If you found yourself digging a ditch in the blazing noon sun, would it be hard to put down the shovel and go sit under a tree and relax? Would you need to learn how to do this, or practice it? Would you need, like, instructions? No! You'd just let go of the damned shovel!

And the moment you do, you'll recognize how fruitless it's been, all along. You get literally nothing from this. It exhausts and depresses you, disrupting efforts to think clearly or get stuff done. If you knock it off, you'll enjoy 50 free IQ points, a few extra hours in your day, and the ecstatic relief of having cast aside a crushing burden.

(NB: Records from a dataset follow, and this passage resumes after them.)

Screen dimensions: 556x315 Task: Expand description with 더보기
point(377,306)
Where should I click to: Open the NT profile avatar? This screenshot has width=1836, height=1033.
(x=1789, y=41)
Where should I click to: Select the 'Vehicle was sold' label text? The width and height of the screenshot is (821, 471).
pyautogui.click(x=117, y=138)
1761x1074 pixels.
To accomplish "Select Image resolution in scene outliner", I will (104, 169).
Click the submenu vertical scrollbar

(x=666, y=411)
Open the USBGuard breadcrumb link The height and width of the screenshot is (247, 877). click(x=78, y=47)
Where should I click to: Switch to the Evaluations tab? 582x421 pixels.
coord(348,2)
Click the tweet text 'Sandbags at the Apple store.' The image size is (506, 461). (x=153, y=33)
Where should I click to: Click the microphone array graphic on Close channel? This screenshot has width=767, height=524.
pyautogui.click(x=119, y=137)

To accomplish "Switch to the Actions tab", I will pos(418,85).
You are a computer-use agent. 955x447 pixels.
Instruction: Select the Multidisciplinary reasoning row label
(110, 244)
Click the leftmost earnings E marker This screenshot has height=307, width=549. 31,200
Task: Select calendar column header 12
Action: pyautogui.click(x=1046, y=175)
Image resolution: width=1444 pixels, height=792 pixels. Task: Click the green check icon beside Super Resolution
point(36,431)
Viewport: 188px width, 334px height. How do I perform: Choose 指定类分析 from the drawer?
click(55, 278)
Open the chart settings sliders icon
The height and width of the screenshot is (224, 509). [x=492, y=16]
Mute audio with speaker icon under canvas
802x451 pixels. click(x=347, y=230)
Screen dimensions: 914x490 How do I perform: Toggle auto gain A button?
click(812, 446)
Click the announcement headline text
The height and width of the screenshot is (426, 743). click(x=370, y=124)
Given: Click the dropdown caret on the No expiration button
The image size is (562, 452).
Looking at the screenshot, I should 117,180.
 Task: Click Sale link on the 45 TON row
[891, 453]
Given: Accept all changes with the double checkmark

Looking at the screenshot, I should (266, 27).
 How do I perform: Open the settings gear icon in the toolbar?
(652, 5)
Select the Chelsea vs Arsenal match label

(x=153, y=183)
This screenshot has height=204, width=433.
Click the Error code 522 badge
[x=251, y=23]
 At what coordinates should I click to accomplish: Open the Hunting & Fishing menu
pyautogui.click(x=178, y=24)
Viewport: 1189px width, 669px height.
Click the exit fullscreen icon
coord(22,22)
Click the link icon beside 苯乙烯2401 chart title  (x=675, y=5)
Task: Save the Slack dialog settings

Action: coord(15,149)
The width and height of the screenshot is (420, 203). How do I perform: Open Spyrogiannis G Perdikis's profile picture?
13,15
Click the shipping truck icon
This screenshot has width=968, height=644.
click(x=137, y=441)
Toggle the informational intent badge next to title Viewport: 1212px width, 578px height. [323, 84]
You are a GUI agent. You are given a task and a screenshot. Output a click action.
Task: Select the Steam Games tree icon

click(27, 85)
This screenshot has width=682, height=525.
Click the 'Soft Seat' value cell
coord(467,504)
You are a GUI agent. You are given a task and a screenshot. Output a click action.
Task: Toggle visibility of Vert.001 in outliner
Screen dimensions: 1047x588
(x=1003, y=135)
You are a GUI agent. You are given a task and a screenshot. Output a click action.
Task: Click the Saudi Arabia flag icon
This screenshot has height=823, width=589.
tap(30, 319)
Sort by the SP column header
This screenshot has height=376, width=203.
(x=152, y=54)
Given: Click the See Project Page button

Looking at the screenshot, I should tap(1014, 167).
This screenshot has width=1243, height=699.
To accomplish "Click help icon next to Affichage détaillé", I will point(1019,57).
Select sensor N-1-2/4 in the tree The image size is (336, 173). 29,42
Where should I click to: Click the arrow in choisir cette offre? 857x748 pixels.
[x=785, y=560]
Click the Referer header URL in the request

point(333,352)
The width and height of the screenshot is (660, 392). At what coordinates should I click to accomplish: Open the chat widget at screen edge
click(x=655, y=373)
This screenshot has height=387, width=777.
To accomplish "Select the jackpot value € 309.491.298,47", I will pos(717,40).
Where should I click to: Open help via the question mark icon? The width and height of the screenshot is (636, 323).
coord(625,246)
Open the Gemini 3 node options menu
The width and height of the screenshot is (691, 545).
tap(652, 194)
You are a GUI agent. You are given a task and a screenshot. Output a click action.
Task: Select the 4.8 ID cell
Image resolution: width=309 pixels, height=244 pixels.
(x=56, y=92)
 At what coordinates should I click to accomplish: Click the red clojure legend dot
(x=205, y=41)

Intelligence either stems from plenty of mental horsepower, or else from wasting fewer cognitive resources, freeing up more of the mental horsepower you've got. This Slog is an eleven year record of what's possible when a merely reasonably-bright guy ceases ruminating over useless bullshit. I actually started much earlier - as a child - but only decisively dropped the shovel over the past decade.

Since then, my mental tickertape has become richly interesting. It's no longer a whiny, needy, tedious, unendurable energy-sucking screed. The interestingness had always been there, but the trash-thinking was louder. In rare moments when my grievance tabulation spontaneously paused (due to exhaustion or surprise or emotional shift - or simply from uttering the magic words "I give up!"), I often experienced a brush with epiphany, eureka, and inspiration. It would arrive and quickly be gone, like a bolt from the blue. I never imagined that was, all along, the underlying default, and that I'd been tirelessly working to drown it out.

Hmm, I already made the same point, pretty much the same way, here. After 2373 postings, I suppose it‘s unavoidable. But while there are topics where I ration my retreads (because most people "got" it the first time, or because it's some nerdy narrowness only I'd ever obsess over) this is something we need to hear frequently, and from different angles, hoping some tendril of truth might stick.

I was graced with more than tendrils as a child, and yet it took until my mid 50s to finally drop the shovel and get out of the blazing sun. In my 30s and 40s, I deemed my still-foggy insight some sort of accomplishment. But no. It was a simple flip of perspective; a "reframing", that's all. It's not a matter of acquiring wisdom, it's a comical forehead-slapping recognition of having been an absolute idiot. This is not a leap forward, it's a letting go of what needlessly held you back.